Il vangelo di oggi presenta un personaggio molto importante: Lazzaro, che Gesù aveva risuscitato dai morti. È seduto a tavola con Gesù, e i capi dei sacerdoti decidono di eliminarlo, come Gesù.
Lazzaro può essere il mio modello di cristiano: è con Gesù, seduto alla sua mensa e disposto a correre la sua stessa sorte. Sarà necessario che, prima, Gesù mi “risusciti”?

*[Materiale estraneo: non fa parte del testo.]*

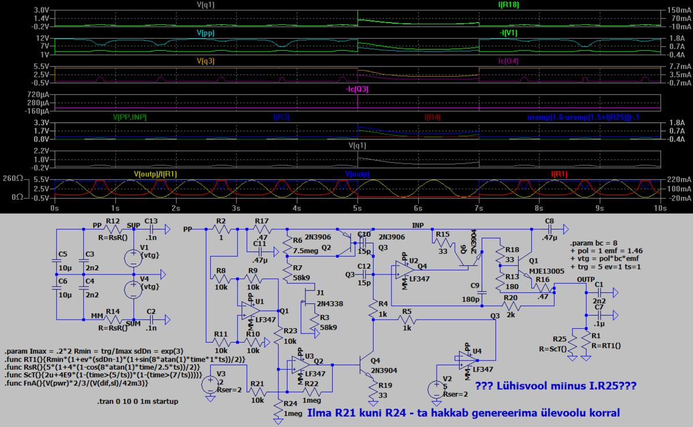Click the R12 resistor symbol
The height and width of the screenshot is (427, 693).
pos(113,229)
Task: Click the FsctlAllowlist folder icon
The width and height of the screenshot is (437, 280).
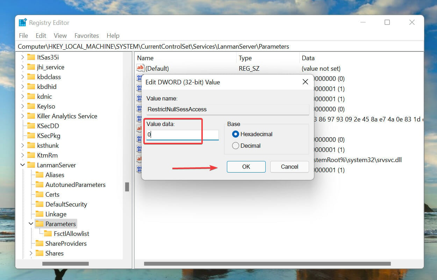Action: 48,233
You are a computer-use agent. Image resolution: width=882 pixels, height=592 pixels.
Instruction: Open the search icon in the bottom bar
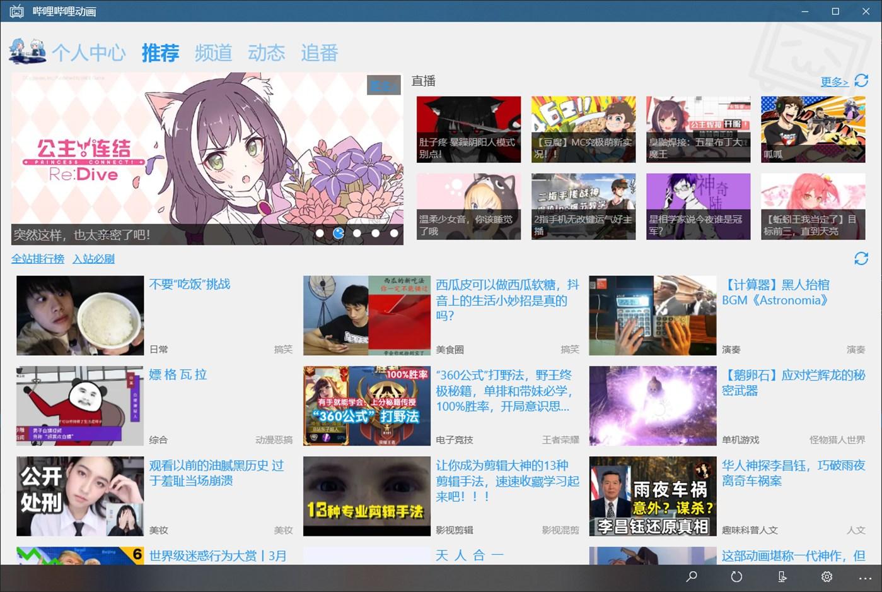691,576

Ti seguirò, Signore, ovunque vorrai.
Predicare nel deserto
Una pia donna chiese al parroco di celebrare una messa. Quando giunse in chiesa, c’era soltanto lei; il prete le chiese se voleva la predica ed ella rispose di si. “E che cosa vuole che predichi?”. “Faccia una predica per i peccatori”.
______________________Martedì 18 marzo - s. Cirillo di Gerusalemme
LEGGI:
Isaia 49,1-6 “Udite attentamente nazioni lontane”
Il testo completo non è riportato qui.